Valkyrie has gotten some love from Namco in non-series releases, as she’s part of the Namco x Capcom crossover series developed by Nintendo’s own (and Namco’s former) Monolith Soft, which has expanded to become Project X Zone, the latest of which featured characters and settings from Namco, Capcom, Sega, and Nintendo. Sadly, Project X Zone is some nerd shit contained within some nerd shit, so, as much as I enjoy it for all its weirdness, it’s not exactly doing the kinds of numbers or getting the kind of attention that would compel Namco to start releasing old Valkyrie titles in English once again, or to re-release The Legend of Valkyrie, or even to make a new Valkyrie title.

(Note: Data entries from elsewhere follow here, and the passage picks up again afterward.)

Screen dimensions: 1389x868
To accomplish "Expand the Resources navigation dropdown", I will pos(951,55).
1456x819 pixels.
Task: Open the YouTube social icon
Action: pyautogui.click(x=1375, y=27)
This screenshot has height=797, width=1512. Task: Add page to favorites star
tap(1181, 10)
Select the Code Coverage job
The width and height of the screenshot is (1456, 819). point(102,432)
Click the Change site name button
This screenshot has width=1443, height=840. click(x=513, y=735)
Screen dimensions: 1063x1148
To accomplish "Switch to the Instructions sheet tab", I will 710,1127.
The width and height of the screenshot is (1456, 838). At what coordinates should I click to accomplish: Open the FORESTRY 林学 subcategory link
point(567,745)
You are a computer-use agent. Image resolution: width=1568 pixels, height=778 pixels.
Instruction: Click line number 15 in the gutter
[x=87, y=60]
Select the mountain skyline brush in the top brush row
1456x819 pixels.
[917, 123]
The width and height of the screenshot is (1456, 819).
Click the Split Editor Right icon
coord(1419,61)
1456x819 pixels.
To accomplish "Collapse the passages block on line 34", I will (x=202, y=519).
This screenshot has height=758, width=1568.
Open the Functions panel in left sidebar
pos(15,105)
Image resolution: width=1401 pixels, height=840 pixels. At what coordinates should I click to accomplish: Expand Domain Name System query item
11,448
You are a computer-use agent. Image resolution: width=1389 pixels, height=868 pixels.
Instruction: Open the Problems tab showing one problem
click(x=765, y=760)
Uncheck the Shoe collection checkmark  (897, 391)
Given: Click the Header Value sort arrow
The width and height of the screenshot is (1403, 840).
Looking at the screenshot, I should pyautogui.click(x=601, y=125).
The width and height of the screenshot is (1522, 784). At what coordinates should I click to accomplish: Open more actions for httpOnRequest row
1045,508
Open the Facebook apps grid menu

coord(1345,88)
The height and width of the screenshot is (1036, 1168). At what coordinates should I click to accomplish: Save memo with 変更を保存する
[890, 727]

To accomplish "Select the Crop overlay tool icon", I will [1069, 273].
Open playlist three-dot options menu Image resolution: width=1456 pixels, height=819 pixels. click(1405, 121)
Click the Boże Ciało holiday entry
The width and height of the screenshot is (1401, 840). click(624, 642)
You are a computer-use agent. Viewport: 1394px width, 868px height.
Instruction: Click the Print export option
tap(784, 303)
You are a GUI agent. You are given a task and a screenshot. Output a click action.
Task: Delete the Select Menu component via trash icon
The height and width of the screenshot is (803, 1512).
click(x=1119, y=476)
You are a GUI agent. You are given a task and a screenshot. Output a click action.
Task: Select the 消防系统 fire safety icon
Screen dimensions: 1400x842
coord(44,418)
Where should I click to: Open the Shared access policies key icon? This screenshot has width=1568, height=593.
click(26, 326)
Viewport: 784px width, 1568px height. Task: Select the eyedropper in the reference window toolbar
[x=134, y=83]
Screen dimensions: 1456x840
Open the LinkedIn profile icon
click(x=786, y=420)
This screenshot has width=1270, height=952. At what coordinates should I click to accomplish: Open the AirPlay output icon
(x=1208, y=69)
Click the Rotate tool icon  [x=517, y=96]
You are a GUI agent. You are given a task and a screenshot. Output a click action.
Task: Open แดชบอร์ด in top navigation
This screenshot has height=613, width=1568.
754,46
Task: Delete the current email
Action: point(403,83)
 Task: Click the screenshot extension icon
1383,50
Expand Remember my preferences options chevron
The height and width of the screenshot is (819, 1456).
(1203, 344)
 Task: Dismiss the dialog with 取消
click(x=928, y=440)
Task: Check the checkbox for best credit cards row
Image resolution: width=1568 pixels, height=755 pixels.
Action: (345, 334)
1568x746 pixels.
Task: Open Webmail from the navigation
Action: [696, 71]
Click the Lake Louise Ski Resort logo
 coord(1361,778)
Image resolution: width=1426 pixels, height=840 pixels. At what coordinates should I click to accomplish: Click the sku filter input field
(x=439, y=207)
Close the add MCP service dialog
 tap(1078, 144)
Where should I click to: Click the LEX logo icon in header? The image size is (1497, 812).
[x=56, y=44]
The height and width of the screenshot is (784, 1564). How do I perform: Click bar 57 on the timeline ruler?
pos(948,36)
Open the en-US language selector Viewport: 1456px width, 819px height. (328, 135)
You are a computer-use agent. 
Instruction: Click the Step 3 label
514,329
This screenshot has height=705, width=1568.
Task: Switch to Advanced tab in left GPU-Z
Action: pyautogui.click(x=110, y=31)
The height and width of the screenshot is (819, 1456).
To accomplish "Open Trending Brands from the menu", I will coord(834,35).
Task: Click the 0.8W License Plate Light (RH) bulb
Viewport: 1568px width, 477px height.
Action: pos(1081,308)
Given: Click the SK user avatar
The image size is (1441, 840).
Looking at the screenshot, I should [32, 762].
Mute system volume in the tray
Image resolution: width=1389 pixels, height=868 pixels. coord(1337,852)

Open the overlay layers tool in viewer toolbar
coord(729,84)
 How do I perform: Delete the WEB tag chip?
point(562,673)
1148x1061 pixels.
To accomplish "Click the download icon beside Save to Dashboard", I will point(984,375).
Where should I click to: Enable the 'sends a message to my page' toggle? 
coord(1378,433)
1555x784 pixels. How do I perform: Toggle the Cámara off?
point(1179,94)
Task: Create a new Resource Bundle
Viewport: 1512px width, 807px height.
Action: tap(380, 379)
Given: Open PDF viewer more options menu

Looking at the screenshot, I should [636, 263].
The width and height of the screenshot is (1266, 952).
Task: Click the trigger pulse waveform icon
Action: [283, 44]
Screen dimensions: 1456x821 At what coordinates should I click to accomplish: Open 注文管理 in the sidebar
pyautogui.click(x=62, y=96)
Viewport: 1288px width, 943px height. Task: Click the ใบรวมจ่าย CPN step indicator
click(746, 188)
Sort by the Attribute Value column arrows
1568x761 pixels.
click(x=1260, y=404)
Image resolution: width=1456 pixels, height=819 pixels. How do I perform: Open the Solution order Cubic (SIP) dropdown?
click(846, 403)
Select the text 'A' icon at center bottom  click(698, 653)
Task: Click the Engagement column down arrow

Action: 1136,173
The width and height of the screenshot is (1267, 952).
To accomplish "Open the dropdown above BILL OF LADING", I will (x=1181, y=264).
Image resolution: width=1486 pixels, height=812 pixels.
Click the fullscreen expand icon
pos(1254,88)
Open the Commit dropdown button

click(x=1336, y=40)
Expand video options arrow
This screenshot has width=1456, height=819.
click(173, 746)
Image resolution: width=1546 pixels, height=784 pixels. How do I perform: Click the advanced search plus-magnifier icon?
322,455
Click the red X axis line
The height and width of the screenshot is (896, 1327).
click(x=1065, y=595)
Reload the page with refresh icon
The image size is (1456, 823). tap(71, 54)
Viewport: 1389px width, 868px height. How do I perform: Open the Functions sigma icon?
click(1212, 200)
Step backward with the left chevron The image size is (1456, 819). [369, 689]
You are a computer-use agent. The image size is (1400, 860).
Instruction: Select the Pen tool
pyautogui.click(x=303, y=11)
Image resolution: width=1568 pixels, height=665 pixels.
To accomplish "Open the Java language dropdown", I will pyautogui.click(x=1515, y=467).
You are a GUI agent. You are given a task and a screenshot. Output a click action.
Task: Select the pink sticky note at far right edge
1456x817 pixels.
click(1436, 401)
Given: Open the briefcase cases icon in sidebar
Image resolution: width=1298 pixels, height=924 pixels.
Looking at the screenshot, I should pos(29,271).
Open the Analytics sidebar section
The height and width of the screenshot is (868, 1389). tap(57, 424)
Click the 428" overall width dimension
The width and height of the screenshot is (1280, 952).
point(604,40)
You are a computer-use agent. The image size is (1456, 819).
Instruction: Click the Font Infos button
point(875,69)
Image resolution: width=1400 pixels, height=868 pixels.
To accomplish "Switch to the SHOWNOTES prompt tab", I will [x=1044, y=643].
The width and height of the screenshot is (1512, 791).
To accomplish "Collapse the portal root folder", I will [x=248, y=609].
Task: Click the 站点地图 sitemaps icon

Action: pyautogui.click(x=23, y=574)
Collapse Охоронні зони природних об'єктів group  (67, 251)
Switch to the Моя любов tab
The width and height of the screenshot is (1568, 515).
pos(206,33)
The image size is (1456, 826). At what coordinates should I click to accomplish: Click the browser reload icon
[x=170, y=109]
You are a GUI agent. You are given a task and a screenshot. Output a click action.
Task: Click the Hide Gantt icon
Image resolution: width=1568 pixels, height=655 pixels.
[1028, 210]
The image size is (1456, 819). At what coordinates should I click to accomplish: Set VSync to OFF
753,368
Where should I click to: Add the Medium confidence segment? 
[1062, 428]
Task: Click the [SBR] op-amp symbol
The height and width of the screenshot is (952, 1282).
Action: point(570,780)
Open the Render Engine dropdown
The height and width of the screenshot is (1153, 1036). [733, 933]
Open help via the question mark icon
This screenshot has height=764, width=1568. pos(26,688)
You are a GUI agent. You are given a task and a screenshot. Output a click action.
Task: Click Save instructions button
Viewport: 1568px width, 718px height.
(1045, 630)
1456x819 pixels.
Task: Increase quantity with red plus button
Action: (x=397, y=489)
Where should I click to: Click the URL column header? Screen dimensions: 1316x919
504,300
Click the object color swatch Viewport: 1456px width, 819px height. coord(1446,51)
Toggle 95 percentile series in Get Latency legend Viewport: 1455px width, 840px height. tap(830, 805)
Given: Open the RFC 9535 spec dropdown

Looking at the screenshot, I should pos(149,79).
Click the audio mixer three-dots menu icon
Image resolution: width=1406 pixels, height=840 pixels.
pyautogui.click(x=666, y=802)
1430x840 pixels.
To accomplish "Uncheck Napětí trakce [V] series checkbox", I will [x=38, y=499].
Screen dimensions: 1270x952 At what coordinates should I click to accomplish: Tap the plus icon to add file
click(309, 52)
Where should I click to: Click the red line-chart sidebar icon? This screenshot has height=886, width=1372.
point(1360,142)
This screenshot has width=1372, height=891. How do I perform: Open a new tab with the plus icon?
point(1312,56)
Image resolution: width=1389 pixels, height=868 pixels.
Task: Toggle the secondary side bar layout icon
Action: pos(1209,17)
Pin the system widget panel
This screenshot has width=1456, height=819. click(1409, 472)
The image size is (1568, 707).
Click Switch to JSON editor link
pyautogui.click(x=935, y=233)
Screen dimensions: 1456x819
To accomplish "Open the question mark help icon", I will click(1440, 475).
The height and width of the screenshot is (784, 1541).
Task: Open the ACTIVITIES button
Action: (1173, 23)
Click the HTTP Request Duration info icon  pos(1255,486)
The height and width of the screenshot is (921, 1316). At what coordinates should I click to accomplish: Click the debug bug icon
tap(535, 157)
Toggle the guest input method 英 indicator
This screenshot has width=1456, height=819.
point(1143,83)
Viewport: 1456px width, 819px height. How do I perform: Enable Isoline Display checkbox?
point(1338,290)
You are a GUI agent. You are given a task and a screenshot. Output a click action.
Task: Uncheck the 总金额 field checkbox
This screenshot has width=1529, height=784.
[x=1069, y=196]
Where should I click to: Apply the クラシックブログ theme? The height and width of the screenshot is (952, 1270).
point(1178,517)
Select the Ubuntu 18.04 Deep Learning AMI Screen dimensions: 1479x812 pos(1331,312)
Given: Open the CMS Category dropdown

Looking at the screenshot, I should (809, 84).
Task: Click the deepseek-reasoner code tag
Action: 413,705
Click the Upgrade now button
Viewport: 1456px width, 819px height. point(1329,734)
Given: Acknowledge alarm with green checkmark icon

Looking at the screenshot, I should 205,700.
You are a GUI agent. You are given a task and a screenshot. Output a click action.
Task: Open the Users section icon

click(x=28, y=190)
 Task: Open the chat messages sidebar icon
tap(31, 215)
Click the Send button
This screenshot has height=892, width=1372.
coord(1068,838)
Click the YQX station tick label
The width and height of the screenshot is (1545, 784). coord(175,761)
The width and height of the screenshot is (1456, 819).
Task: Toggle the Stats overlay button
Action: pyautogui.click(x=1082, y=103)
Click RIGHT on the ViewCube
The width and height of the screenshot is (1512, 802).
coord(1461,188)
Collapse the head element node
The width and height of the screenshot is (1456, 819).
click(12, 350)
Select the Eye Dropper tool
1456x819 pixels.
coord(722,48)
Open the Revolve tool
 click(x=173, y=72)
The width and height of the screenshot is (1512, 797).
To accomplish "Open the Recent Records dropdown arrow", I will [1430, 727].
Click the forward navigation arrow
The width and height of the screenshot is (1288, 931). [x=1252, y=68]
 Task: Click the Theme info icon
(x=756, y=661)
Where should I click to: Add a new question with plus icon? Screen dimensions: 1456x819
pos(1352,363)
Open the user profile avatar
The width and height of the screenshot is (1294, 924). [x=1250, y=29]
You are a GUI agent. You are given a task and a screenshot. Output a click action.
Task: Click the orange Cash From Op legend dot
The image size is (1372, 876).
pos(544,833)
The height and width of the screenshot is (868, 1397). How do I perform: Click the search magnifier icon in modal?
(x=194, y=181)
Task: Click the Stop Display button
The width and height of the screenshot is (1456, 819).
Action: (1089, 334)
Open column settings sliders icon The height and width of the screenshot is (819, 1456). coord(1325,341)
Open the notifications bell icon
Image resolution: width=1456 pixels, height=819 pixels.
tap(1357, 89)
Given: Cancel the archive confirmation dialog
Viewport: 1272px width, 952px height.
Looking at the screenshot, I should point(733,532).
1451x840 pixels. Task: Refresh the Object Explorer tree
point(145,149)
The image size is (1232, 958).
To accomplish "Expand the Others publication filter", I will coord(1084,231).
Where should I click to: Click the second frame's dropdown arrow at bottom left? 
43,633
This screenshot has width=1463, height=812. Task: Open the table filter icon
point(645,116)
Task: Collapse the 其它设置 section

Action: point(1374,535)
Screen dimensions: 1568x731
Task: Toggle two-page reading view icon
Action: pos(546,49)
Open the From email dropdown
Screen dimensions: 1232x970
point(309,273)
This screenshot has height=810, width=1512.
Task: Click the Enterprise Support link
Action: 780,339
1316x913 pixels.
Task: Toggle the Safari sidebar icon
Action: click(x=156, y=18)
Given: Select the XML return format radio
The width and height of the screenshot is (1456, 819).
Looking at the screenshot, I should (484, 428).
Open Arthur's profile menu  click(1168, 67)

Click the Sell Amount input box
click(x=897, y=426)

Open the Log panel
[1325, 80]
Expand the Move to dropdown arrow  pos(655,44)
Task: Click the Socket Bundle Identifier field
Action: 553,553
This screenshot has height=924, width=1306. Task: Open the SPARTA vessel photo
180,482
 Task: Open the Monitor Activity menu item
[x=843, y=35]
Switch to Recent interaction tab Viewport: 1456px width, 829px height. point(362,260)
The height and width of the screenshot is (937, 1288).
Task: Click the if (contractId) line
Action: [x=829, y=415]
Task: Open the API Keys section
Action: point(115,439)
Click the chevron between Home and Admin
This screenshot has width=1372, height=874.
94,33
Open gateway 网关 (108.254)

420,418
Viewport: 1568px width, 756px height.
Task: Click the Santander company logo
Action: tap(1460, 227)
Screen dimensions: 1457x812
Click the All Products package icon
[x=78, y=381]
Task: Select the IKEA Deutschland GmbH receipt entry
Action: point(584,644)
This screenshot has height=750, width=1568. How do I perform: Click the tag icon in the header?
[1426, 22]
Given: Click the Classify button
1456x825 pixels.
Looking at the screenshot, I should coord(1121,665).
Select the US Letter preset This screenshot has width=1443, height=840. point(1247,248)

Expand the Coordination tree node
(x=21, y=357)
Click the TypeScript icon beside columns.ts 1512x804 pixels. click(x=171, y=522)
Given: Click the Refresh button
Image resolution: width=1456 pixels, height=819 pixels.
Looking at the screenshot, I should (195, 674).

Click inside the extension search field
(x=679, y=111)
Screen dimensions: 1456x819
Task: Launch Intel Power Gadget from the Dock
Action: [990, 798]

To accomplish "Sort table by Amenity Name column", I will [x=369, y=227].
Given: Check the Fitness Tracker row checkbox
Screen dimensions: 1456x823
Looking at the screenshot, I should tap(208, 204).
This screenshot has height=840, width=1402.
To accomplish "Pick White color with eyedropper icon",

So, instead, we’re left with me writing about it here, hoping it will at least get a few folks who don’t know what it’s about to find a way to play it that hopefully does not involve a $300 eBay transaction. It’s worth the effort to play it, whether that effort is directed at purchasing a Turbografx-16 Mini or modding a Playstation Classic, but wouldn’t it be nice if the only effort you needed to expend was adding The Legend of Valkyrie to your cart on your Playstation 4 or your Nintendo Switch, and then agreeing to purchase it? Then you, too, could have the main theme from the game stuck in your head all the time until you finally relent and play it again.
[Update, 4/14/22: The Legend of Valkyrie (finally!) released on the Playstation 4 and Nintendo Switch systems through Hamster’s Arcade Archives series of classics, for $7.99. It is not a localized release, as far as the game’s dialogue goes, but it is still The Legend of Valkyrie, and legally available for the first time in its arcade form since the era of the original Playstation.]